GPT API returns word fragments instead of complete words as highest probability tokens

I’m new to working with language models and the OpenAI API. I want to predict the most likely words that could finish an incomplete sentence and get their probability scores.

For example, when I give it “My least favourite food is…” I expect complete words like “broccoli” or “spinach”. But instead I get partial tokens like “bro”, “an”, and “spi” which seem to be the beginning parts of longer words.

Here’s my setup function:

import openai
import numpy as np
from math import exp

def fetch_predictions(
    prompt_messages,
    model_name="gpt-4",
    max_response_tokens=500,
    temp=0,
    stop_sequence=None,
    random_seed=456,
    include_logprobs=None,
    num_top_logprobs=None,
):
    request_params = {
        "model": model_name,
        "messages": prompt_messages,
        "max_tokens": max_response_tokens,
        "temperature": temp,
        "stop": stop_sequence,
        "seed": random_seed,
        "logprobs": include_logprobs,
        "top_logprobs": num_top_logprobs,
    }
    
    response = openai_client.chat.completions.create(**request_params)
    return response

And here’s how I’m calling it:

test_sentences = [
    "Yesterday I went to the",
    "My least favorite food is"
]

all_results = []

for phrase in test_sentences:
    user_prompt = f"Complete this sentence with one word: {phrase}"
    api_result = fetch_predictions(
        [{"role": "user", "content": user_prompt}],
        model_name="gpt-4",
        include_logprobs=True,
        num_top_logprobs=3,
    )
    
    for top_token in api_result.choices[0].logprobs.content[0].top_logprobs:
        entry = [phrase, top_token.token, top_token.logprob, np.exp(top_token.logprob) * 100]
        all_results.append(entry)

Why am I getting word fragments instead of complete words? Is there a way to make it return full words with their probabilities? I’ve tried different prompts but keep getting the same issue.

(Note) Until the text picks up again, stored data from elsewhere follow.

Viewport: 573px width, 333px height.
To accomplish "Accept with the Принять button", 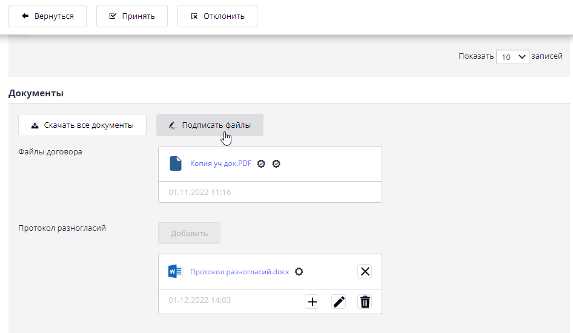I will 131,16.
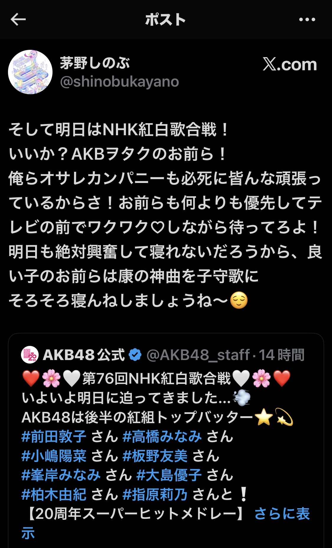Tap the relieved face emoji ending the post
Viewport: 332px width, 548px height.
238,301
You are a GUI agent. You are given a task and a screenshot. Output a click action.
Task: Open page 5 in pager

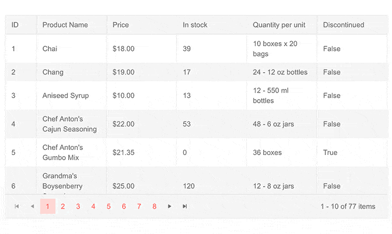click(108, 207)
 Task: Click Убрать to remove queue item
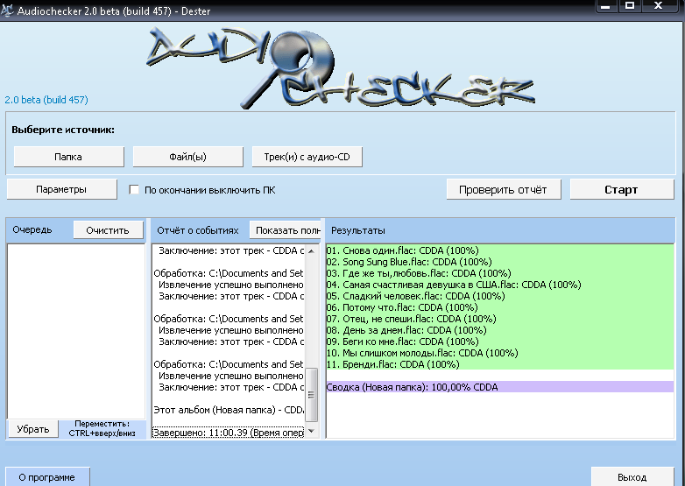point(33,429)
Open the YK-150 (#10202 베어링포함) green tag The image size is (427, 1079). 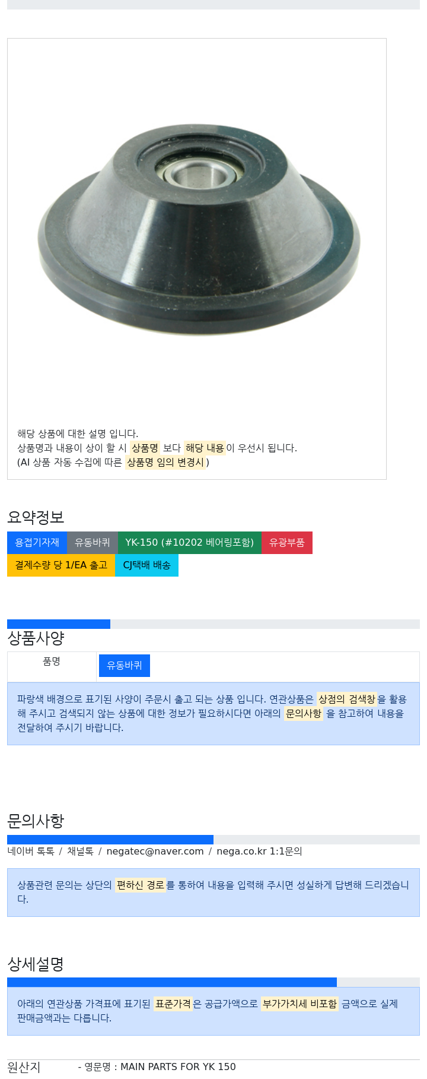(190, 543)
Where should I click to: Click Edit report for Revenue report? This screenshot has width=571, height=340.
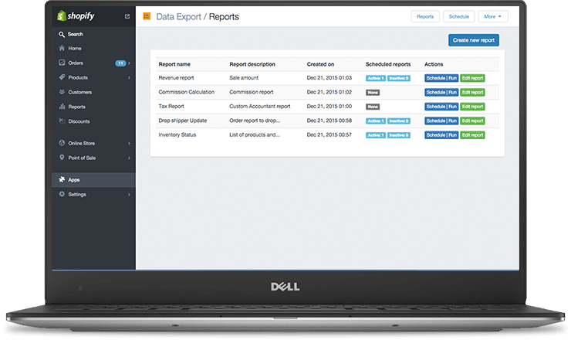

The problem you’re hitting comes from how GPT handles tokenization. When you ask for logprobs on the first token, you’re getting probabilities for the model’s entire vocabulary at that spot - including weird subword pieces. Here’s what I’d try instead: bump up the temperature and generate multiple completions, then just count how often each word appears. If you can still access the text-davinci models, give those a shot - they sometimes handle word prediction differently. Or try this workaround: generate the full response, grab the first word, and repeat this a bunch of times. You’ll build your own probability estimates based on how often each word shows up.

There’s a way cleaner approach here - skip the tokenization headaches and API spam entirely.

Ditch the API workarounds. Build a workflow that calls the API once, grabs all token fragments, then smartly groups them back into full words using probability distributions.

I’ve done this before. The workflow runs multiple completions at once, combines results, and spits out clean word probabilities. No manual counting or piecing things back together. It even handles tricky cases where partial tokens cross multiple high-probability sequences.

Bonus: it’ll auto-retry with different temperature settings if you’re getting too many fragments, and normalizes probability scores across complete words instead of token chunks.

This is exactly what workflow automation was made for. You get reliable results without wrestling with tokenization manually.

yeah, that’s just how gpt splits words into smaller bits (tokens). it doesn’t always give you full words. to get full words, maybe try using different sampling settings or look into the completion models, they might suit your needs better.

Yes, this is a common occurrence with GPT models as they tokenize text into smaller segments. To receive complete words instead of fragments, try increasing the max_tokens parameter to allow the model to generate longer outputs. After retrieving the response, you can analyze the token probabilities and reconstruct full words by assembling the relevant tokens. Keep in mind that the tokenizer tends to fragment less common or longer words, resulting in more frequent fragments.